By Abdulkareem Baba Aminu

Your first book, the novella ‘We Won’t Fade Into Darkness’ divided readers, causing many to try and force a label on it. How would you describe it?

TJ Benson: I started writing the stories with the intent of making an African sci-fi world, but when I was done I realized I had created something different from that. My characters used indigenous technology, which is regarded as witchcraft today. They also mostly never leave the continent. I didn’t have words for it until I came across the term ‘Africanfuturism’ coined by the celebrated writer, Nnedi Okorafor, and had an ‘aha!’ moment. So, Africanfuturism.

“I didn’t have words for it until I came across the term ‘Africanfuturism’ coined by the celebrated writer, Nnedi Okorafor, and had an ‘aha!’ moment.”

Your sophomore effort, ‘The Madhouse’ (Masobe, 2021), is causing similar reactions over genre. Where would you place it?

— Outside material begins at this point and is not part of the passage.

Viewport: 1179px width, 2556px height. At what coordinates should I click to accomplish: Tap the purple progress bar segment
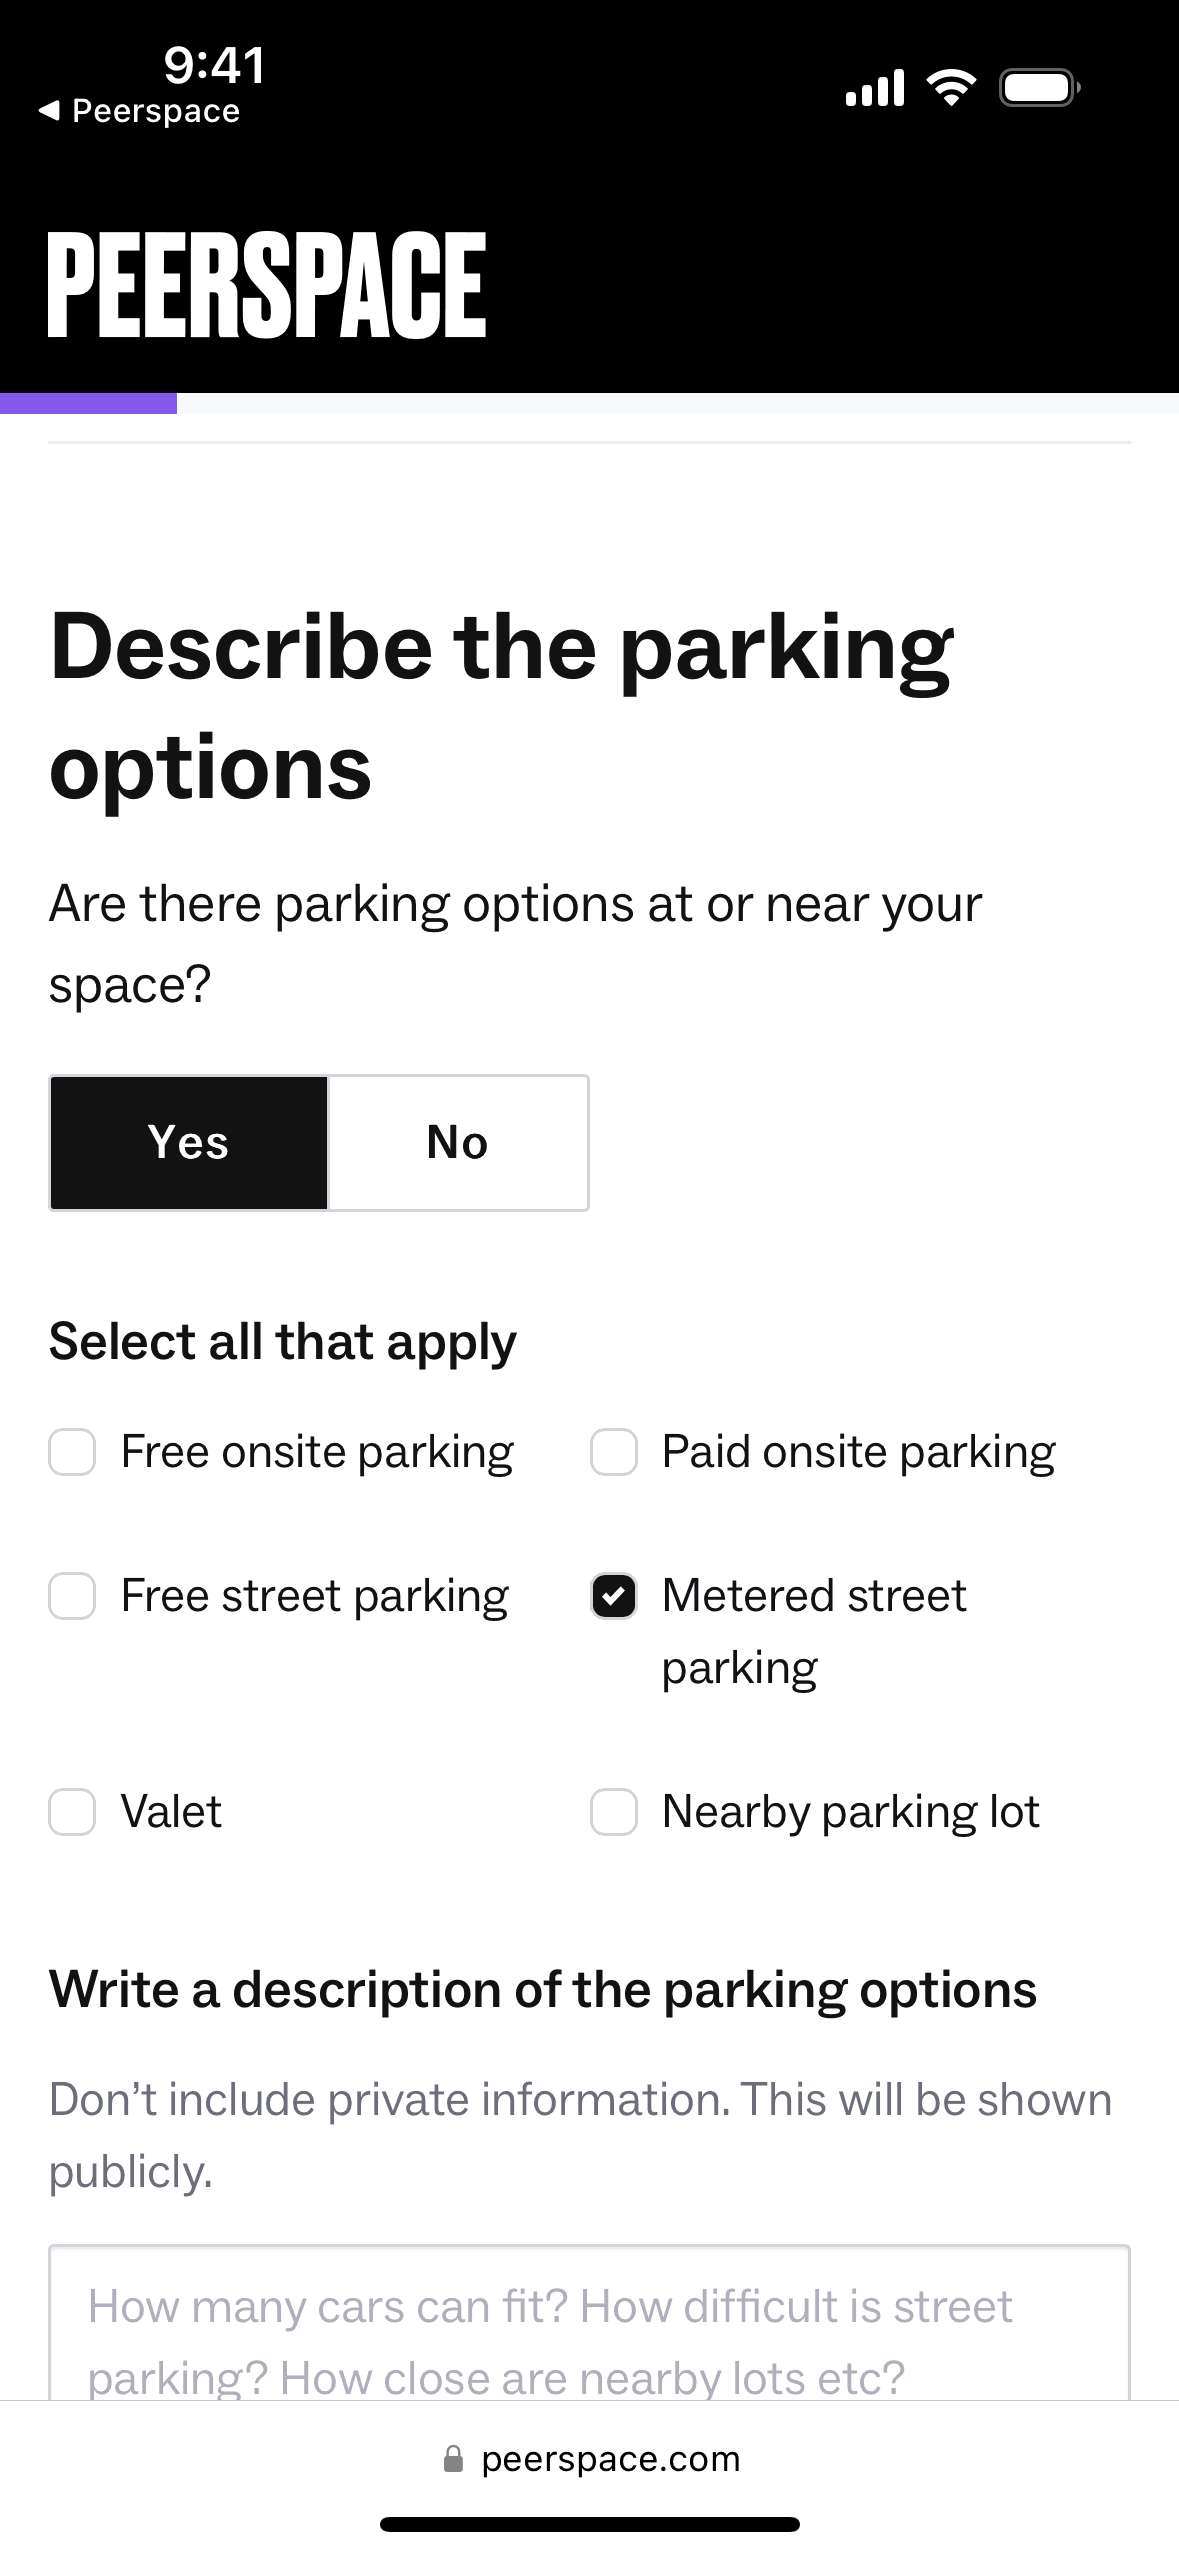coord(88,403)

TJ Benson: I fought against the category ‘Magical Realism’ right up to the month of publication, because I felt the supernatural governs the lives of many people who share a country with the characters. Yet the spiritualistic elements in the book weren’t of any specific culture which would have made it African Spirituality, like Ben Okri’s ‘The Famished Road’, so ‘The Madhouse’ is definitely Magical Realism.

What can you dish to us about your upcoming novel ‘People Live Here’?

TJ Benson: Not a lot, I’m afraid. It’s a much smaller novel than ‘The Madhouse’, and more linear in structure, even if I admit it has a lot of twisty turns. It’s me, after all (laughter). All I can tell you is that I’m really excited for it to come out.

You’re also a visual artist, as well as a photographer. How do you approach that aspect of your creativity, and does it feed into your writing work?

TJ Benson: There was no intersection between the mediums I practiced until the global lockdown of 2020 when I lost all language. I started drawing on my photographs and realized I draw from the same well in my spirit that I write from. One pulls the other. Pure photography on the other hand is like speaking an entirely different language for me.

“There was no intersection between the mediums I practiced until the global lockdown of 2020 when I lost all language. I started drawing on my photographs and realized I draw from the same well in my spirit that I write from.”

While it’s too early, what’s your next project, after ‘People Live Here’?

TJ Benson: Another short story collection with a little bit of magic, and a little bit of science fiction. That’s all I can share for now.

At what point in your life did you decide you wanted to be a writer?

TJ Benson: To be honest, I decide every year. But the earliest was when I showed an aunt a novella I had handwritten when I was eleven and she told me to make sure I kept the exercise book safe.

What are you reading – and enjoying – these days?

TJ Benson: Unpublished manuscripts (laughter).